Load Data Into Cosmos DB with ADF


Load Data Into Cosmos DB with ADF

In this lab, you will populate an Azure Cosmos DB container from an existing set of data using tools built in to Azure. After importing, you will use the Azure portal to view your imported data.

Before you start this lab, you will need to create an Azure Cosmos DB database and container that you will use throughout the lab. You will also use the Azure Data Factory (ADF) to import existing data into your container.

Create Azure Cosmos DB Database and Container

You will now create a database and container within your Azure Cosmos DB account.

  1. On the left side of the portal, click the Resource groups link.

    Resource groups

  2. In the Resource groups blade, locate and select the cosmoslabs Resource Group.

    Lab resource group

  3. In the cosmoslabs blade, select the Azure Cosmos DB account you recently created.

    Cosmos resource

  4. In the Azure Cosmos DB blade, locate and click the Overview link on the left side of the blade. At the top click the Add Container button.

    Add container

  5. In the Add Container popup, perform the following actions:

    1. In the Database id field, select the Create new option and enter the value ImportDatabase.

    2. Do not check the Share throughput across containers option.

      Share throughput across containers option for a database allows you to share the throughput among all the containers that belong to that database. Within an Azure Cosmos DB database, you can have a set of containers which shares the throughput as well as containers, which have dedicated throughput.

    3. In the Container Id field, enter the value FoodCollection.

    4. In the Partition key field, enter the value /foodGroup.

    5. In the Container throughput (autoscale) field, select Manual option.

    6. In the Container Max RU/s field, enter the value 11000.

    7. Click the OK button.

  6. Wait for the creation of the new database and container to finish before moving on with this lab.

Import Lab Data Into Container

You will use Azure Data Factory (ADF) to import the JSON array stored in the nutrition.json file from Azure Blob Storage. If you are completing the lab through Microsoft Hands-on Labs, you can use the pre-created Data Factory within your resource group. You do not need to do Steps 1-4 in this section and can proceed to Step 5 by opening your Data Factory (named importNutritionData with a random number suffix).

  1. On the left side of the portal, click the Resource groups link.

    To learn more about copying data to Cosmos DB with ADF, please read ADF’s documentation.

    Resource groups

  2. In the Resource groups blade, locate and select the cosmoslabs Resource Group.

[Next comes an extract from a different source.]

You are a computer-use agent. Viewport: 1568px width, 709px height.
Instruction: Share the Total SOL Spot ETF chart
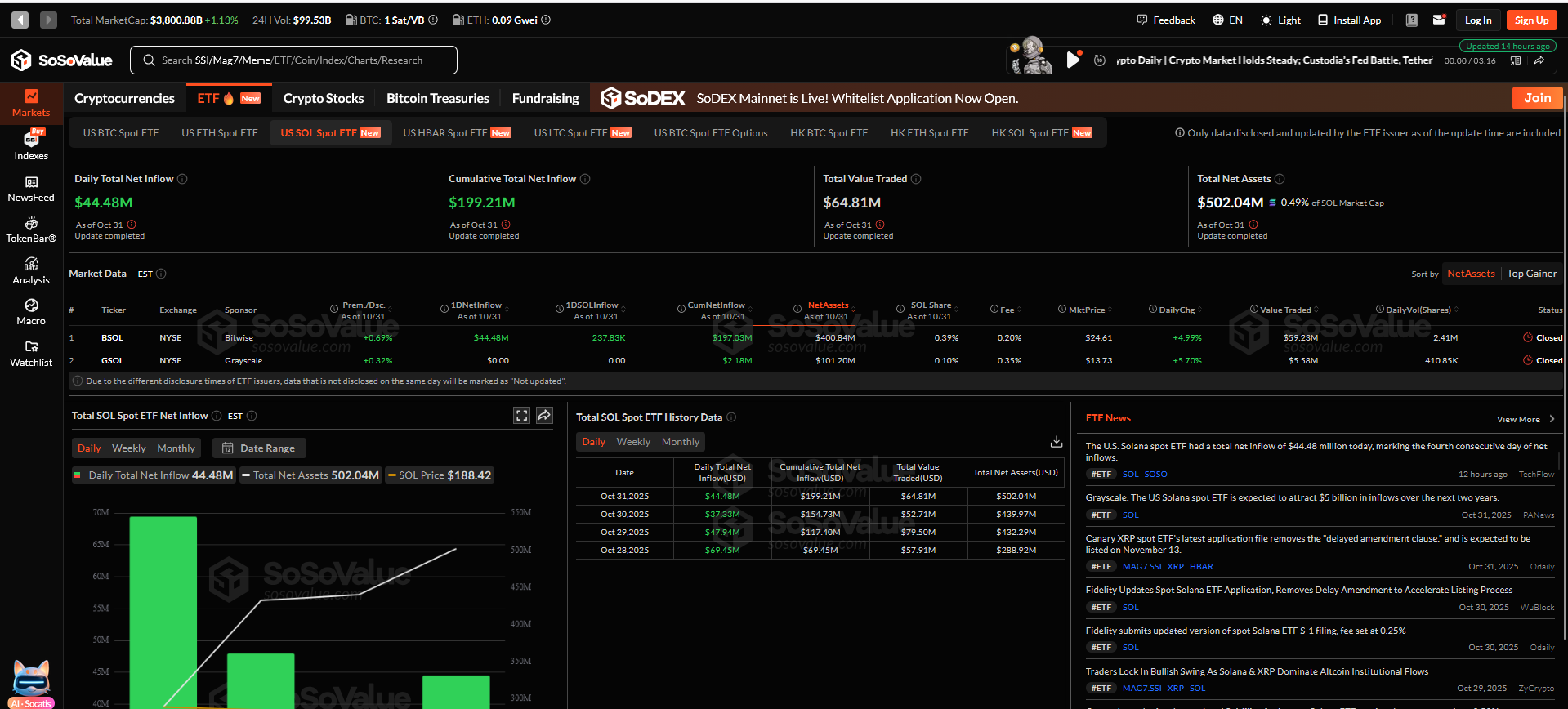coord(544,416)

  3. Click Create to create a new resource

    Create adf

  4. Search for Data Factory and select it. Create a new Data Factory. You should name this data factory importnutritiondata with a unique number appended and select the relevant Azure subscription. You should ensure your existing cosmoslabs resource group is selected as well as a Version V2. Select East US as the region.

    df

  5. In the Git Configuration tab, check Configure Git later option (this may be unchecked by default). Click Review + Create.

    Git options ADF

  6. After the resource is deployed, open your newly created Data Factory. Select Open Azure Data Factory Studio and you will launch ADF. You should see a screen similar to the screenshot below. Select Ingest Data. We will be using ADF for a one-time copy of data from a source JSON file on Azure Blob Storage to a database in Cosmos DB’s SQL API. ADF can also be used for more frequent data transfers from Cosmos DB to other data stores. ADF studio Ingest data

  7. Edit basic properties for this data copy. Select Built-in copy task option and choose Run once now.

    adf-properties

  8. Select Azure Blob Storage in the Source type field and click on New connection. We will import data from a json file on Azure Blob Storage. In addition to Blob Storage, you can use ADF to migrate from a wide variety of sources. We will not cover migration from these sources in this tutorial.

    adf blob storage

    adf blob

    To learn more about different data sources supported by Azure Data Factory please go through this doc

  9. Name the source NutritionJson and select SAS URI as the Authentication method. Please use the following SAS URI for read-only access to this Blob Storage container:

    https://cosmoslabsstorageaccount.blob.core.windows.net/nutrition-data?si=container-list-read-policy&spr=https&sv=2021-06-08&sr=c&sig=jGrmrokYikbgbuW9we2am%2BwAq%2BC%2BxfZcPYswOeSQpAU%3D

    connect adf to blob

  10. Click on Create to create the connection.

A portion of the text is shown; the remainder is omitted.